Travis County District Attorney Margaret Moore owes state Rep. Dawnna Dukes, D-Austin, an apology.
Moore dragged her feet in dropping all charges against Dukes when her case against the state legislator began unraveling — but not before taking some cheap shots. Since being indicted in January, Dukes had been looking at a prison term of up to 28 years for felony and misdemeanor charges of official abuse of her office.
As key evidence against Dukes evaporated, Moore’s office orchestrated the release of embarrassing information about Dukes that had little — if anything — to do with Dukes’ criminal case. Her office grabbed headlines in September by filing a court document stating that Dukes paid an online psychic more than $51,000 from December 2014 to January 2016.
That was preceded by a plea deal Moore offered Dukes that required Dukes to resign from the office she’s held for 11 terms and submit to a drug and alcohol assessment — though Moore provided no credible evidence to substantiate the implication that Dukes had a drug or alcohol problem.
The fallout over Moore’s unprofessional handling of the case has widened a racial rift in the Travis County Democratic Party over the District 46 House seat, which is up for election in 2018. More disastrous for Democrats are the looming political consequences from a botched prosecution that began under former District Attorney Rosemary Lehmberg and ended with Moore dropping all 15 counts against Dukes last month.
Dukes now faces a primary challenge from four Democrats, setting up a heated contest that threatens a longstanding alliance between black and Latino Democrats and strains relations between two of the party’s most loyal constituencies, African-Americans and white progressives.
African-Americans understandably want to hold on to the seat, which in modern times has been represented by an African-American, going back to when voters elected former state Rep. Wilhelmina Delco in 1976 as the first African-American to represent Travis County in the Texas House.
For Austin’s black community, there is much tradition associated with District 46, which encompasses east-central Austin, with its dozens of African-American churches and historically black Huston-Tillotson University.

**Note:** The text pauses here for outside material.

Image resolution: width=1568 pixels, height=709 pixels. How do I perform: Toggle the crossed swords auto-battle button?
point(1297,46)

Though gentrification and social trends have drawn whites and Latinos to the district, it still is considered the epicenter of black political power in Austin.
Because of such dynamics, District 46 carries greater importance to blacks across Austin, who see the seat – and the person in it – as representing African-Americans wherever they live in the city.

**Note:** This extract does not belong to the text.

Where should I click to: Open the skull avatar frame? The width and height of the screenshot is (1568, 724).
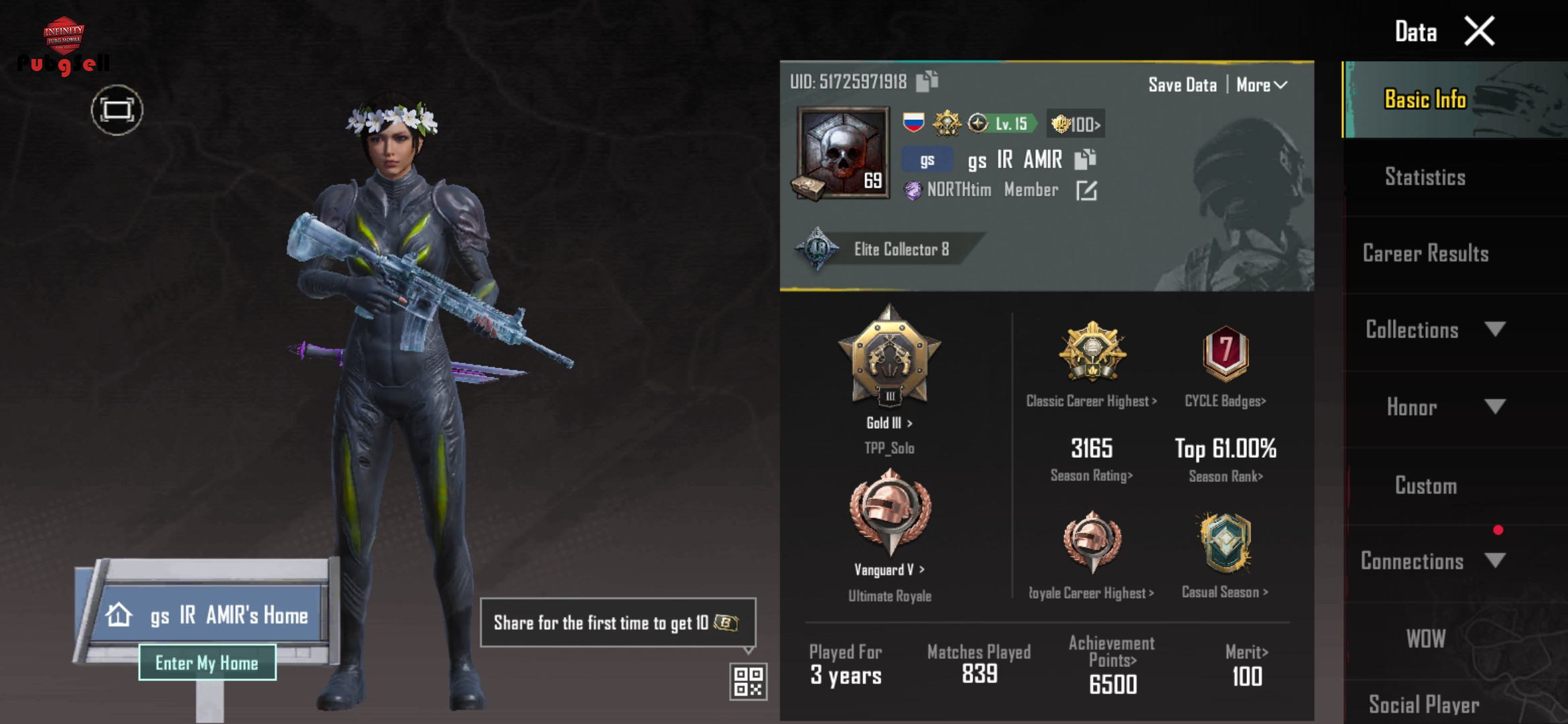coord(843,153)
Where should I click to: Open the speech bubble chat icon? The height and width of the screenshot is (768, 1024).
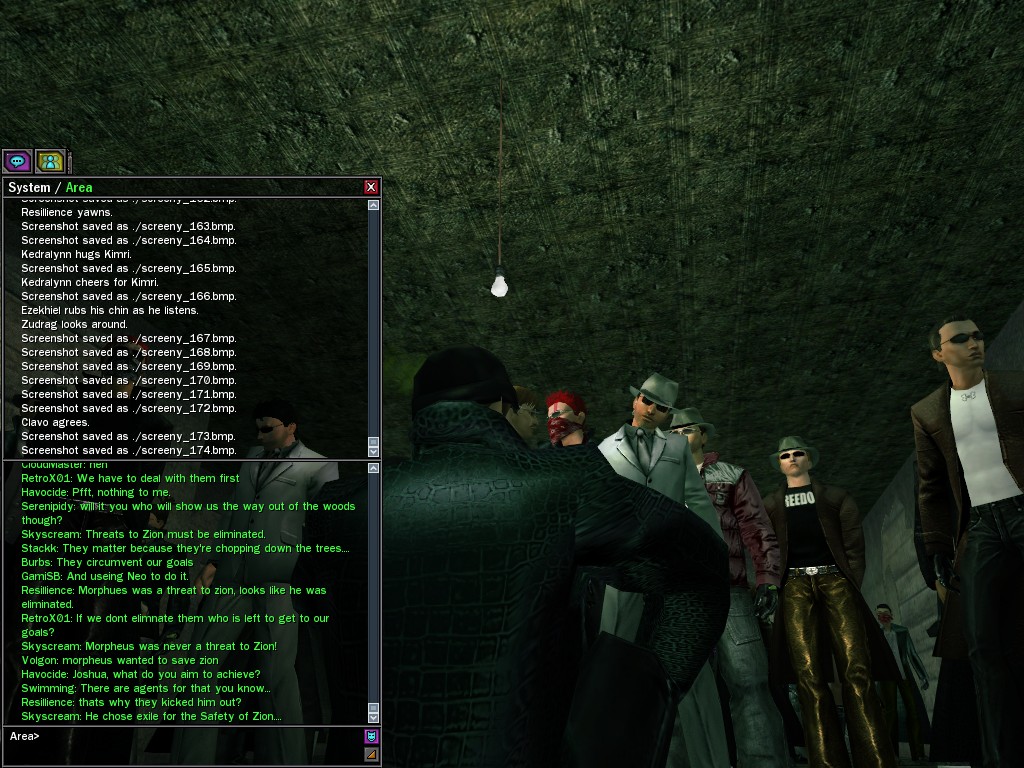[x=17, y=160]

But African-Americans make up only about 22 percent of District 46 residents. As such, they have relied on a coalition of white progressive and Latino voters to maintain control of the elected position. That has worked as Latinos and whites have recognized the value of having a delegation that represents Austin’s racial diversity and respects the history of the district. They typically have backed the candidate supported by African-American leaders.
But those alliances are being tested – and deeply strained – by political factors that Dukes helped set in motion with her chronic absenteeism from the Legislature for the past two sessions and her refusal to step down this term after pledging she would. Judging from yard signs in Dukes’ district, many residents want Dukes out.
Weighted down by her legal battles and poor performance, Dukes is far from an ideal candidate. Instead of handing off the political baton as others before her have done, she is staying in the race. Even if she doesn’t win, she might well play the role of spoiler, forcing African-Americans to choose between her and another formidable candidate, former Austin City Council Member Sheryl Cole.
Three other candidates have confirmed they plan to run next year against Dukes. They include Nnamdi Orakwue, an African-American who founded tech startup Cocolevio, and attorney Jose “Chito” Vela III and Manor school district Trustee Ana Cortez, both Latino.
Vela’s candidacy has gained traction among some white progressives in the district who align with the left wing of the party. But it has raised the ire of some African-Americans, who bristle privately that his campaign is targeting the only black seat in the Travis County delegation.
At a time when African-Americans should be united behind one candidate, the black leadership appears split.
Dukes lists high-profile local black leaders among her supporters, including Delco, Democratic Precinct 1 Travis County Commissioner Jeff Travillion and Precinct 1 Constable Danny Thomas. On her Facebook page, she lists endorsements from Sens. Royce West, D-Dallas and Borris Miles, D-Houston; state Reps. Garnet Coleman, D-Houston, and Helen Giddings, D-Dallas, among others.
Cole also counts prominent black leaders in her endorsements, including Exalton Delco (spouse of Wilhelmina Delco), Travis County District Clerk Velva Price, Austin NAACP President Nelson Linder and past president of Black Austin Democrats Gerard Washington.
All those dynamics make for a primary slugfest. Moore should apologize, but African-American leaders should unify behind a candidate – and one who can win.